Five Things It's Okay for Twenty-Somethings to Not Care About In 2015

From what I've heard off of older, worldly people, I've found that your twenties is a decade you could potentially afford to piss into a can. They're like SATs (those tests at the end of primary school. Were they even called SATs? Who knows).

So 2015 is here, and like every year, a good majority of us feel utterly compelled to suddenly change our appearance, behaviour or habits (often being the same inclinations as last year that you just didn't quite get around to actually actioning). But there are some things in life it's fine to stick two fingers up to, because otherwise, what is the point in your twenties?

I still hear an incessant 'nag' in people's voices when they believe they're giving me advice about how I should "do things this way", "be more forward-thinking" and my favourite: "look after your nails." I haven't crossed that ultimate threshold of maturity just yet. I do comprehend the concept of consequence; but if we were all so astute and aware about future consequences, we'd never try new things, experience late night euphoria, embark upon life changing adventures or experience biting our nails.

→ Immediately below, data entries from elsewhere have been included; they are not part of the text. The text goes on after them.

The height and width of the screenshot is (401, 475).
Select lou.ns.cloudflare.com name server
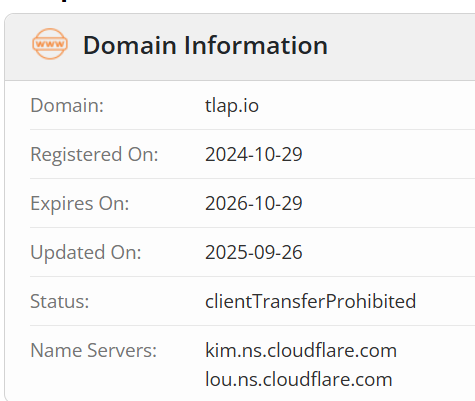pos(299,379)
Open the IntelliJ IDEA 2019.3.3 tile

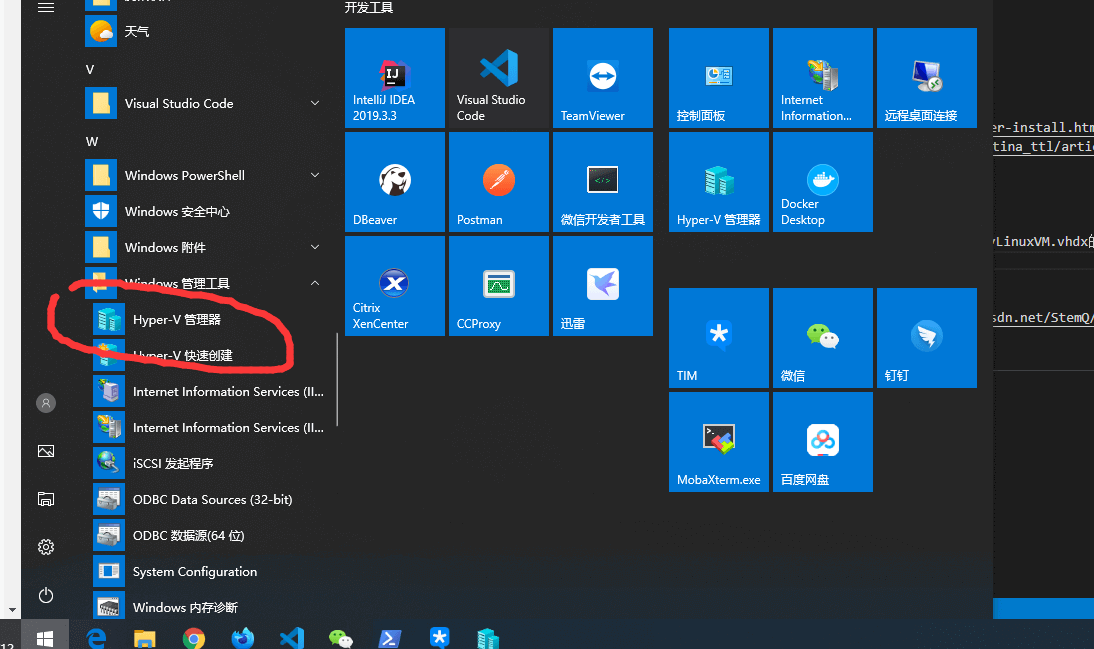click(394, 78)
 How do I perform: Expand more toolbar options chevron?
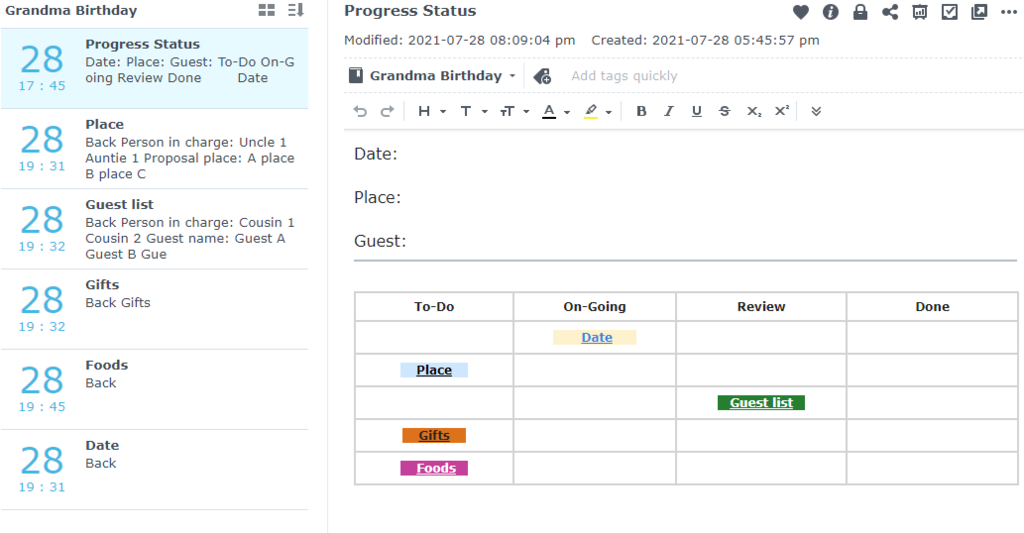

So if you're feeling pressured to start acting your age in 2015, here's a friendly reminder about some stuff that it's completely and utterly okay to not care about - until you're 30 anyway.

1. Late nights, early mornings

I think we all need to agree this will be constant throughout our life, and will most likely become our lifestyle choice as we hit the silver years, when going to bed at midnight and waking at 5am to bake, go to the post office and buy luncheon ingredients is the absolute norm. But it's okay if you want to spend your weekday nights partaking in classic pub quizzes, or aimlessly surfing the net until the early hours watching videos about cats and bacon. Bags under your eyes take some time to develop, so let your future self deal with it.

2. Being in your dream career

Vera Wang didn't start designing wedding gowns until she was 40, and J.K Rowling was 32 when the first Harry Potter book was published. Yes, there are great success stories that involve people as young as an embryo, but you shouldn't compare yourself to these rarities. And that's not to mean that you're not rare, special and unique etc but if you're not ready to write that screenplay or you don't feel confident enough to record your own music, then it's okay. As long as you're thinking about it and it's there in your peripheral mind, don't worry. Whack on another episode of whatever is current right now - it could be the inspiration you need.

3. Being in a perfect relationship

Okay, it may seem as though everyone around you including your nan is posting their dreamy engagement photos on Facebook or gushing about the news of their first baby, but love isn't a case of 'I'ma get me some of that!'. We all go through heartbreak - the demise of my relationship occurred on new year's day, wahey - but other doors will open, perhaps in the form of something else like travel, new friends or a hobby. Saying that though, if you do make it your mission - albeit a mad woman one - to find your soulmate this year, don't be disheartened if he or she does turn out to be less than adequate. They aren't to know that they have to be the one or else it's all over. Bless. Calm down, let them go gently and embrace still having the opportunity to explore different people and figure out what values you seek in others. And be thankful you're not changing nappies yet. Ew.

4. Fulfilling your bucket list

Heck, I haven't even created one (although I did think about it as a possible new year's resolution but then thought: nah). However we all have some objectives and goals in mind, whether it's travelling to Asia, taking up yoga or volunteering at the local dogs home - but you don't have to achieve all of them in 2015. There will be 2016 next year - I know, you heard it here first. So remember; your bucket list will be on Earth right up until the last minute you are - hence its origins from the somewhat dark idiom 'to kick the bucket.'

5. Making mistakes

This one kind of applies to anybody, but the mistakes you make in your twenties are easier to rectify than ones you may make further down the line. Have you been with the wrong person for a number of years? It's okay as you've got a good number of years to put everything right. Quit your job in pursuit of something that didn't quite go to plan? It's fine because you most likely learnt a few things along the way and you have the time to rebuild that part of your life. From what I've heard off of older, worldly people, I've found that your twenties is a decade you could potentially afford to piss into a can. They're like SATs (those tests at the end of primary school. Were they even called SATs? Who knows). It feels like you should put your entire soul into it at the time but looking back, they were as important as Josie Cunningham.

There's so much pressure for young adults to make something of themselves, especially with the likes of Youtube where we can be made to feel inadequate because even children as young as five seem to be doing more with their life than we ever will. But don't get too carried away on the 2015 'new year, new me' bandwagon, overwhelming yourself with doubt and anxiety about what you're actually going to do with your existence. You can always jump on the next one in about 350 days anyway.

So continue watching Netflix until the early hours, set time aside to do things that inspire you and learn from all the mistakes you're inevitably going to make this year.